Transcribe everything in the book reviews below from "Finally, something worth" down to "have sorted out).", word for word.
---------- Page excerpt ----------
Showing posts with label 72. Show all posts
Showing posts with label 72. Show all posts

The Wedding People - Alison Espach

 72%

14.03.25

Despite the terrible cover and misleading but actually perfect title, this is as much proper literary fiction as it is a rom com - in more ways than one, as the main character relates everything to classic novels. A reflection on what makes a worthwhile life, it was the sharp observations that made it so good, rendering the characters real and relatable, even when they behaved badly. 

Klara and the Sun - Kazuo Ishiguro

 72%

22.05.22

I loved this. I described Never Let Me Go as 'science fiction with depth' and this explores the same themes from a different angle. You don't need a thrilling plot to create a compelling story, and this beautiful, gentle and detached narrative encompassed the nature of humanity, of diversity and love and life and death. And how I cried for poor, sweet Klara at the end.

Cuckoo Song - Frances Hardinge

72%
25.04.20

Finally, something worth reading. In other hands, the simile-heavy style would be overwritten, and the Gothic/fantasy/social commentary plot disjointed. But somehow Hardinge makes it work, and work like a, well, song. Even better than 'A Skinful of Shadows' (but unfortunately with the same occasional jarring phrasing that a decent copy edit should have sorted out).

Less - Andrew Sean Greer

72%
13.10.18

It would have been so easy to find this book and its hapless, Sterne-inspired hero annoying, for it to have fallen on the side of pretension rather than invention. It could have been trite and predictable - and it very nearly is. But it's not. It's really rather wonderful - funny, sharp, warm, wise and (secretly, subtly) clever and complex.

Golden Hill - Francis Spufford

72%
13.02.17

I wait ages for a decent novel and then two come along together, although I imagine this tour de force provokes strong reactions either way. Personally, I enjoyed the nods to 17th-century picaresque farce, the Henry Fielding references and the unusual, intriguing setting. The air of mystery around the central character was well sustained, and there is probably much to consider if you fancy writing an essay about it. But I don't.

A Game of Thrones - George RR Martin

72%
21.02.16

It's an unpromising mix of things I don't usually choose to read: dodgy sex, graphic violence, tedious politics, suffering innocents and superfluous adjectives. It didn't end properly, there were too many names, and one story arc remained totally detached from the rest. But it's also clever and well constructed with fascinating, three-dimensional characters and [sighs in resignation] I couldn't put it down.
---------- Entries provided ----------
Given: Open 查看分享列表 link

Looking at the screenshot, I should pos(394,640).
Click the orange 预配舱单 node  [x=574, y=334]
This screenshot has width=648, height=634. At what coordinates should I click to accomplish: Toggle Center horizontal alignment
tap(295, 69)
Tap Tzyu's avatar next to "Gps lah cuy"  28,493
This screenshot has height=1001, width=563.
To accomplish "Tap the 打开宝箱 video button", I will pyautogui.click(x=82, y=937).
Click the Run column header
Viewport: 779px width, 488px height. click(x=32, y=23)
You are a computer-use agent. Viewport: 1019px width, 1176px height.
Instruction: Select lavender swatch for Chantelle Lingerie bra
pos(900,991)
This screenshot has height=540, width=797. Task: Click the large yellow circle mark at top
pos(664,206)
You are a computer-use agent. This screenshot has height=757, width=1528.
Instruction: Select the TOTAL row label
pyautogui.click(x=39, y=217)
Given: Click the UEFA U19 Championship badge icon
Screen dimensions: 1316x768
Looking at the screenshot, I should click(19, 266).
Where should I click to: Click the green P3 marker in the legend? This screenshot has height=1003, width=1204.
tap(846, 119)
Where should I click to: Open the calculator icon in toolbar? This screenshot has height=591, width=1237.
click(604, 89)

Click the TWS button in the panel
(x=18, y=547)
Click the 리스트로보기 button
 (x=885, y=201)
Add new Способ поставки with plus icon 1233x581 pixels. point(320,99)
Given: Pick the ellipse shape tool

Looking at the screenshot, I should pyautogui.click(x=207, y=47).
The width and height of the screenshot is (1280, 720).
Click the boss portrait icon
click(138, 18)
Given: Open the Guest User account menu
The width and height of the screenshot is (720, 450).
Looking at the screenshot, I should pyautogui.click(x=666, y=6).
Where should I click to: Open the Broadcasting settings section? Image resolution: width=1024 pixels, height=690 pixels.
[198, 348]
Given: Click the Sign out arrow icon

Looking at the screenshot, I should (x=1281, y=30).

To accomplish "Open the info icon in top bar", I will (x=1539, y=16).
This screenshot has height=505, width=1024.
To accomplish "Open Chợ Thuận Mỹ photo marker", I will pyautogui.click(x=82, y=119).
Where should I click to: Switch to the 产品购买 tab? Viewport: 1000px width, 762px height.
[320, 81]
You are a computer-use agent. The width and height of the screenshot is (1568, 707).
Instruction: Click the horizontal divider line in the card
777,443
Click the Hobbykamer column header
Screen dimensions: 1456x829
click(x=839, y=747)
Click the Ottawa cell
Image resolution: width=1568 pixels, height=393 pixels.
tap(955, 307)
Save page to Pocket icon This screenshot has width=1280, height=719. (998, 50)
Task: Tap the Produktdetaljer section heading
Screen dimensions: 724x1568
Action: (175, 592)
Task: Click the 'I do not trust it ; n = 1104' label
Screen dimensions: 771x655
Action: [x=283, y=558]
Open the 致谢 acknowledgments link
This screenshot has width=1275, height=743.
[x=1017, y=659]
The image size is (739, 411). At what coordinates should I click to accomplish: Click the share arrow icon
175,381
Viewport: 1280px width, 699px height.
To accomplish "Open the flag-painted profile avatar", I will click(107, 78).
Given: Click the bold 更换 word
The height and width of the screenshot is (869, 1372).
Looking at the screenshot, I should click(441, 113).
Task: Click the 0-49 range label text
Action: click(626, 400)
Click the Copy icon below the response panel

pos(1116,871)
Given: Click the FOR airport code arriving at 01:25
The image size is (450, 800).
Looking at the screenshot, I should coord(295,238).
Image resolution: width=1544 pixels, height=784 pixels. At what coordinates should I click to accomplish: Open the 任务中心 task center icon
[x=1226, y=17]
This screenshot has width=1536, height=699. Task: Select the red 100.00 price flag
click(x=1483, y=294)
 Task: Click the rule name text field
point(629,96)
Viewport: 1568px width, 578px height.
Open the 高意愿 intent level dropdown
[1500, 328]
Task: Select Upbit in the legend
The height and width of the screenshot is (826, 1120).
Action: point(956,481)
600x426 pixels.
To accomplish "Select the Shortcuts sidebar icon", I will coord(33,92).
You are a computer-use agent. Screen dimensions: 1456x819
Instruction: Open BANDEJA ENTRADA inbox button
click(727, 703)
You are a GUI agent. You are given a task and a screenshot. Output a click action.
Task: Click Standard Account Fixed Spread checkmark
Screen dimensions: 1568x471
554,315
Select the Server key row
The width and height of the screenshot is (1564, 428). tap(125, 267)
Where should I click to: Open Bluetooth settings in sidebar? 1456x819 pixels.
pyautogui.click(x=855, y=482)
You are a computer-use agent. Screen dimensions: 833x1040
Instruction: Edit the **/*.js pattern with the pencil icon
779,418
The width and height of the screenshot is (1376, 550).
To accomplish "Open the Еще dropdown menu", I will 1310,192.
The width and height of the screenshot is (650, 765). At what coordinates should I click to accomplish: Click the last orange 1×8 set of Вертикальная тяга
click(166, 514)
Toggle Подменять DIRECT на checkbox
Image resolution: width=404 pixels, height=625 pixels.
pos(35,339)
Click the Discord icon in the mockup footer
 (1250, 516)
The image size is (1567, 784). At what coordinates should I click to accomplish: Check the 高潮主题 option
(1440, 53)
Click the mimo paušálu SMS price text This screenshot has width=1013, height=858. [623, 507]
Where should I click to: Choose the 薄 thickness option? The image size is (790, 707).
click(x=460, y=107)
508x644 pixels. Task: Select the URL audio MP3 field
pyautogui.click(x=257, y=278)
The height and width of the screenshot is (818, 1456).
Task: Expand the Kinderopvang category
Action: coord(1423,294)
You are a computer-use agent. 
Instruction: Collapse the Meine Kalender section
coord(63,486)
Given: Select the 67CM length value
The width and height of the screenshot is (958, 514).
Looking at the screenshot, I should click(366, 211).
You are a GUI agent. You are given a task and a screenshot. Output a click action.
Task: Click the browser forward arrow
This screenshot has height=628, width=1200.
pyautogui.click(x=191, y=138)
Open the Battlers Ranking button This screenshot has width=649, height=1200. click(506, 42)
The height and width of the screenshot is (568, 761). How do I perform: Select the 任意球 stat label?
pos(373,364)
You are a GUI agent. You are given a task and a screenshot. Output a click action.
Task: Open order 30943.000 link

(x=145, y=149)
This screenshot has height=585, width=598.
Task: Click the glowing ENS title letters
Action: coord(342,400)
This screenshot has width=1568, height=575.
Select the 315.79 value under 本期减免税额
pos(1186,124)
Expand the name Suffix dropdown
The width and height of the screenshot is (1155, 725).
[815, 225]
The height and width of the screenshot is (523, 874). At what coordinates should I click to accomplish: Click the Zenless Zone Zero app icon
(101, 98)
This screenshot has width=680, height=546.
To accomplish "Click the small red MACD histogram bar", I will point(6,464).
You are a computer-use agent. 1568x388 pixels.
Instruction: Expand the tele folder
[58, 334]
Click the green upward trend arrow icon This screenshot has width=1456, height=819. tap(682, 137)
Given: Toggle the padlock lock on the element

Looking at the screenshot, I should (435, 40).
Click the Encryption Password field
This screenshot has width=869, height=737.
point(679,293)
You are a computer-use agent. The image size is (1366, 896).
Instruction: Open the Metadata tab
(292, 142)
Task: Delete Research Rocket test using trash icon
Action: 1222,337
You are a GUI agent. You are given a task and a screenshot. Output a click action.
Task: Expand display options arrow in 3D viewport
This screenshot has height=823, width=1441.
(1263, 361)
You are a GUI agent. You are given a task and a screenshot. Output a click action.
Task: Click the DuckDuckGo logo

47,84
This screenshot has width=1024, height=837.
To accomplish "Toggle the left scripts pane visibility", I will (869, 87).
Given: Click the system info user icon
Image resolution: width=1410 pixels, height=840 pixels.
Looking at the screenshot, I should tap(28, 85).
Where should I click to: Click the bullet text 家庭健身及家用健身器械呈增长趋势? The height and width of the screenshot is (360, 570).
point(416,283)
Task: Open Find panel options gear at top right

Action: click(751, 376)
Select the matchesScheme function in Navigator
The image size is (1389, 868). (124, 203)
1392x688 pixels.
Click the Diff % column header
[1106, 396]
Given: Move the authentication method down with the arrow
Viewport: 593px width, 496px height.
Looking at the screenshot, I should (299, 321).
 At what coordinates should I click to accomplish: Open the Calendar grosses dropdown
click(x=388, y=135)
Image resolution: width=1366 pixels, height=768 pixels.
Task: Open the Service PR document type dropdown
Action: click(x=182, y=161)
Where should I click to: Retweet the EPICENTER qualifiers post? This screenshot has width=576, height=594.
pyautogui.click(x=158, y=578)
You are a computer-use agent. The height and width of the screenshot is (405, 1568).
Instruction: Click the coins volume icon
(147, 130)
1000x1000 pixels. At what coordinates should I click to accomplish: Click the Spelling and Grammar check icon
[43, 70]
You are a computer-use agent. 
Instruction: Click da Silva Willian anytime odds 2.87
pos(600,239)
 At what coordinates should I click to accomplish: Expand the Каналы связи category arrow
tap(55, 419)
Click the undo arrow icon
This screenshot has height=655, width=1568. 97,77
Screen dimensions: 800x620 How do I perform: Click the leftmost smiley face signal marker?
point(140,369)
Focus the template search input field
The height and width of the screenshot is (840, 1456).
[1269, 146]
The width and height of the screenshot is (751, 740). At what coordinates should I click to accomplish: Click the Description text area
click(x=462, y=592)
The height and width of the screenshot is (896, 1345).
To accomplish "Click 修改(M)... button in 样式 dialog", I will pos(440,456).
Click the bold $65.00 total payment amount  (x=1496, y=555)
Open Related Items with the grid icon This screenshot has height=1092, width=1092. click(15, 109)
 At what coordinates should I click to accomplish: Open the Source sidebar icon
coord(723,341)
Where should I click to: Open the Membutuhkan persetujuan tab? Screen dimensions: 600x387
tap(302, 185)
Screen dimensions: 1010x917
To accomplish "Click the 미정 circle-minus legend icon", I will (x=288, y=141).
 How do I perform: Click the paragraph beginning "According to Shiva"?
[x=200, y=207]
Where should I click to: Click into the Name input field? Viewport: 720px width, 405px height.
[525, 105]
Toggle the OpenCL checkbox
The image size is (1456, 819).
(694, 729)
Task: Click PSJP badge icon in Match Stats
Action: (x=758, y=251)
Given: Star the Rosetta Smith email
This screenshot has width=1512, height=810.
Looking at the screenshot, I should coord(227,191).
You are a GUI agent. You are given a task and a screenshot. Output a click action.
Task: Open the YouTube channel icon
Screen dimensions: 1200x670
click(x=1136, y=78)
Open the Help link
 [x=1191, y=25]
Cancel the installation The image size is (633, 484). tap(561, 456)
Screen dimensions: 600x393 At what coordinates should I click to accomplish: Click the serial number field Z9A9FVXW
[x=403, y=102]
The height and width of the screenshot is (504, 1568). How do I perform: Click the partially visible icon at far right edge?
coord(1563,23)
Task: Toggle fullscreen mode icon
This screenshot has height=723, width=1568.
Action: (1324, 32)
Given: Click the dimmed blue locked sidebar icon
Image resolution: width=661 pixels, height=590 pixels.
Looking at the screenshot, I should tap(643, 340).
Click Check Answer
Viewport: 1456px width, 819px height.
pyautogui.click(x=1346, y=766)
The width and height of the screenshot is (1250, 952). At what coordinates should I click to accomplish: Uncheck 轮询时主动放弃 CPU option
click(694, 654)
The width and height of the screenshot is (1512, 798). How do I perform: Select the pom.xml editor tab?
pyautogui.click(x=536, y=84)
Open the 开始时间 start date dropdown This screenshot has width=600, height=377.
----------
Answer to the exercise.
Finally, something worth reading. In other hands, the simile-heavy style would be overwritten, and the Gothic/fantasy/social commentary plot disjointed. But somehow Hardinge makes it work, and work like a, well, song. Even better than 'A Skinful of Shadows' (but unfortunately with the same occasional jarring phrasing that a decent copy edit should have sorted out).